Passados dois meses, chegou ao México o galeão San Pedro, pilotado por Andrés de Urdaneta, muitíssimo experiente marinheiro e frei, até hoje oficialmente o abridor da rota Manila-Acapulco. Desconfiou-se da proeza do San Lucas, mas a canela, a seda e as cerâmicas trazidas eram a prova de que tinha ido à Ásia. Depois, Arellano e o português foram acusados de desrespeito a ordens, e até traição, e se o capitão espanhol se safou, já a situação do piloto tornou-se séria. Finalmente, surgiu uma bizarra oferta para Lope Martim de Lagos fazer nova viagem como piloto em 1566 às Filipinas, sob comando de Sanchez Pericón, que levava a carta secreta que dava ordens para o português, quando desembarcasse, ser enforcado.

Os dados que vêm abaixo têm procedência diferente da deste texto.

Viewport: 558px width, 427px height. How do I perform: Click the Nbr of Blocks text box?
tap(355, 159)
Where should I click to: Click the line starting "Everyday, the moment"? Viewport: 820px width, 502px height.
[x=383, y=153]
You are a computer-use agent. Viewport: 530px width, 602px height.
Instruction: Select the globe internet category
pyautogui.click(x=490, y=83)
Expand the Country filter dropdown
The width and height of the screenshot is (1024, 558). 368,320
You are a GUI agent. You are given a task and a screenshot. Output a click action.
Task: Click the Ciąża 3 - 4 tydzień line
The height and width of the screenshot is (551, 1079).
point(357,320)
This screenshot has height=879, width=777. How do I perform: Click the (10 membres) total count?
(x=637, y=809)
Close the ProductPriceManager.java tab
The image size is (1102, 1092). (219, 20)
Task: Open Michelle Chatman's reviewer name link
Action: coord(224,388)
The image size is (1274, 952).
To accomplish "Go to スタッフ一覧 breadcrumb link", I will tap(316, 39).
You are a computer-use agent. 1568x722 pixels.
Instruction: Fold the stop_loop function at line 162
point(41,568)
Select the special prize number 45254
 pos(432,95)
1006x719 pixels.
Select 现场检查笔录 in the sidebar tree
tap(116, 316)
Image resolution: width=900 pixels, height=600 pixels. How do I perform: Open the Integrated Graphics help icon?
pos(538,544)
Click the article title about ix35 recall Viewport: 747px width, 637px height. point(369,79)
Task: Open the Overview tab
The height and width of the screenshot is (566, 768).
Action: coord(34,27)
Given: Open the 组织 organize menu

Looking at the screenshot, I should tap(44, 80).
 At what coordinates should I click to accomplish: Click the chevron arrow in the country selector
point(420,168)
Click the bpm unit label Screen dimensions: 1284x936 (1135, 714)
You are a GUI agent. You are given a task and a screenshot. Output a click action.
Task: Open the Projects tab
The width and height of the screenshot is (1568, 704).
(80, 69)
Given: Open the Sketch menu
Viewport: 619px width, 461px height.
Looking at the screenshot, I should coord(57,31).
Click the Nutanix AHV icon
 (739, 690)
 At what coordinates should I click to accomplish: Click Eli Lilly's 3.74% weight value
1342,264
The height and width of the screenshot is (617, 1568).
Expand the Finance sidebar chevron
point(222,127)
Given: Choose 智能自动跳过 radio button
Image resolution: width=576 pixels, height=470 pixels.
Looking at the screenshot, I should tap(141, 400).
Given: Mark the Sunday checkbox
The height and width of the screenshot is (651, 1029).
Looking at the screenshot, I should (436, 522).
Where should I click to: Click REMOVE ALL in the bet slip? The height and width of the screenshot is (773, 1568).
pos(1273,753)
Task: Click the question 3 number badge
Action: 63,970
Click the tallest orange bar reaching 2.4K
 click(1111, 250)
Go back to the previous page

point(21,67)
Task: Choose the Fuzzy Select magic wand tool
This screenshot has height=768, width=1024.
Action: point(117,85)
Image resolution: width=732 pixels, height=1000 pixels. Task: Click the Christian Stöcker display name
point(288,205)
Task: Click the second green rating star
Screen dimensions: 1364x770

O piloto nascido no Algarve fingiu não perceber o que se passava, mas em alto mar provocou um motim e assumiu o controlo do navio, o San Jerónimo. Tinha-se prevenido contra surpresas contratando no México marinheiros da sua confiança, incluindo portugueses. Mas numa ida a terra, foi a vez de Lope Martim de Lagos ser traído. Foi abandonado com outros marinheiros num atol, nas atuais Ilhas Marshall. É um mistério o seu destino.

 

* Jornalista do DN. É doutorado em História e autor do livro ‘Encontros e Encontrões de Portugal no mundo’.